Pray.
You hear bad news — somebody is ill — and you pray. That’s
what conservatives tend to do. We prayed for Tony Snow and for his
family. We now pray for Robert Novak as he battles a brain tumor.
We prayed for the family of the fair-minded Tim Russert. And the
conservative blogosphere even prayed that Ted Kennedy not suffer
when news of his own brain tumor first was released.
Tony Snow said that the prayers helped. He said (and I
paraphrase from memory) there were times when he so strongly felt
the prayers of so many people for him that he could feel the hairs
on the back of his neck stand on end. We all know, of course, that
the prayers didn’t keep Tony down here with us, but by his own
account they made him feel almost infinitely better while he lived.
Maybe that was enough: Perhaps the prayers for him to live were for
our own sake as much as his, so we wouldn’t lose him, but the
prayers for him to feel better were the ones that were answered, in
God’s own unfathomable ways.
Most of us have known people, too, who swear, absolutely swear,
that they are alive today after some dread illness only because the
prayers of others got them through. But then we wonder about those
like Snow who did not survive, and none of it makes sense. Do
prayers work? How? Why? And when they don’t seem to, at least not
by our understanding, why not?
IT IS NO SECRET that many prominent conservative columnists are
willing to openly bear witness to their faith. Snow was and Novak
is a convert to Catholicism, each one with poignant spiritual tales
to tell. Fred Barnes and Brit Hume are Anglicans who speak in
public about a prayer group they regularly attend. William F.
Buckley — another terrible loss to conservative letters this year
— wrote a whole “autobiography of faith” book called Nearer,
My God.
In this, these conservative writers are of course not alone.
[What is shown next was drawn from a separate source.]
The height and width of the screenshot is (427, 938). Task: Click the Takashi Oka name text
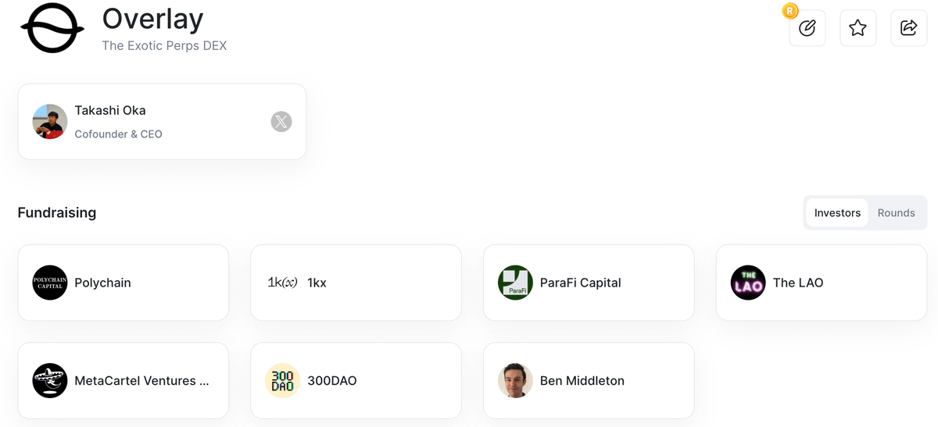tap(110, 110)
Even though one of the top news magazines — I can’t remember if it
was Time or Newsweek — once expressed
bewilderment at the “surprising unsecularity of the American
public” (note that by that construction, “secularity” is portrayed
as the norm), praying nevertheless seems second nature to the vast
majority of Americans. And they — we — don’t just say it, we mean
it. We pray regularly, we pray spontaneously, we pray quietly at
our desks or in our cars, sometimes in mere ten-second snippets…
but yes, we pray and pray and pray again.
And we do so even though we know that prayer doesn’t necessarily
bring comfort, or at least not “comfort” in the way the world
usually understands it. Prayer does not bring comfort in the sense
of ease or luxury or softness.
In a 2007 essay for Christianity Today, Snow wrote that
“the life of belief teems with thrills, boldness, danger, shocks,
reversals, triumphs, and epiphanies.” He also wrote that “God
relishes surprise. We want lives of simple, predictable ease —
smooth, even trails as far as the eye can see — but God likes to
go off-road. He provokes us with twists and turns. He places us in
predicaments that seem to defy our endurance and comprehension —
and yet don’t. By his love and grace, we persevere. The challenges
that make our hearts leap and stomachs churn invariably strengthen
our faith and grant measures of wisdom and joy we would not
experience otherwise.”
Note that Snow wrote not, as in the Christmas hymn, of
“comfort and joy,” but of “wisdom and joy” instead. Is it wisdom we
pray for, or that we at least ought to pray for, rather than a
particular result? And can wisdom — so often acquired through
occurrences we think of as sad — truly be paired with joy? Do
wisdom and joy actually go hand in hand?
Tony Snow was right: In prayer, they do belong together. In
prayer, wisdom and joy are complementary. Or so the faithful
believe. We believe it even as we suffer fate’s slings and arrows,
even as we stumble, even as we see good people like Snow taken too
early from us. In prayer, we believe as Paul wrote in Romans that
“suffering produces perseverance; perseverance, character; and
character, hope. And hope does not disappoint us, because God has
poured out his love into our hearts by the Holy Spirit, whom he has
given us.”
‘TIS FAR EASIER to write it, though, than to live it. And even
harder, at least at first, to live it in public.
“For a number of years I kept my faith as secret as possible,”
Fred Barnes told me Wednesday night. But, he said, after he asked a
question about faith to Ronald Reagan and Walter Mondale during the
1984 presidential campaign, other journalists turned the question
on him. He gradually realized, he said, that “after a while you get
comfortable with it. Not that you are trying to impose it on
somebody else, but what good does it do if you hide it?… One of
the things about faith is that you are recognizing something bigger
than yourself. I can’t do it alone, I need help. It helps you at
least try to be not the modern, totally self-absorbed sort
of person.”
And, Barnes said, he does think “prayers are answered — one way
or another, even if you don’t get the answer in a way you
understand.”
Our prayers for Tony Snow’s survival clearly weren’t answered in
a way we understand. We hope our prayers for Bob Novak’s recovery
are answered in a way we can celebrate. We hope Novak can feel the
way we pray for him. Either way, we pray. And maybe some little
redemption, no matter how well disguised, will come of it.